Which sounded suspiciously like: we absolutely know what happened but don’t want lawsuits.

I rubbed my eyes and leaned back against the couch cushions with a groan. “Come on,” I growled at the screen. “Give me something useful. Childhood trauma. Old addresses. Weird hobbies. Secret cult memberships. Literally anything.”

Nothing. No school records. No pack information. No magical registry entries. No old photographs. No “cute twin sisters enjoying summer camp before eventually becoming emotionally catastrophic.”

Just Allison. Always Allison. Like Addison barely existed before showing up on my porch to accuse me of murdering her sister.

Which should not have bothered me as much as it did. But it did because something was weirdly unsettling about somebody arriving in your life already hating you. Like Allison had spent years building this version of me in Addison’s head.

A villain. A thief. The woman who ruined her life.

I hated that.

Mostly because it was ridiculous. But also because tiny ugly pieces of it brushed too close to old insecurities I didn’t particularly enjoy revisiting.

I clicked through another restricted Citadel report and sighed. Still nothing. No family records. No mention of Addison. No surviving relatives listed anywhere.
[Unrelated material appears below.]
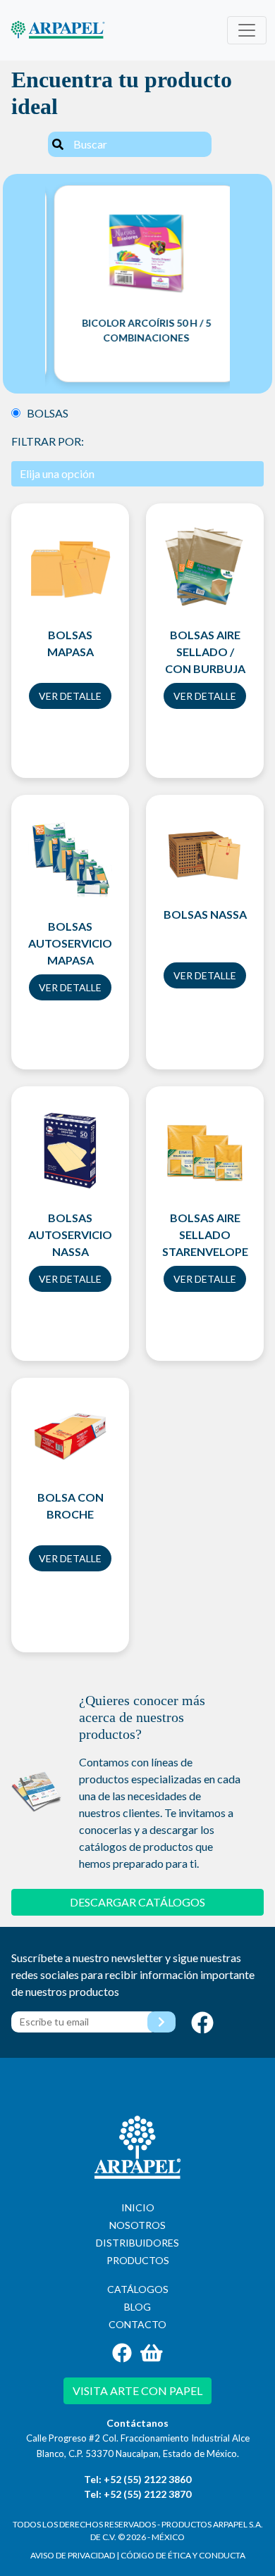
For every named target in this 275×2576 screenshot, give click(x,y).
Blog (137, 2307)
Normal people had histories, paper trails, old social media accounts with embarrassing vacation photos and badly filtered cocktails.

Addison had nothing, like she’d stepped out of thin air wearing designer jeans and emotional trauma.

A loud thump sounded behind me, just as a blur of black fur moved in my peripheral vision.

Darian, my kid, was currently using the living room like his own personal obstacle course.

In full baby gorilla form. Again.

At this point, I was starting to think the furry version was becoming his preferred setting. Maybe it was.

I spun around just in time to see Darian tumble off the coffee table while proudly holding one of Marcus’s boots over his head like he’d conquered an enemy tribe.

“You know what?” I pointed at him. “I respect the confidence.”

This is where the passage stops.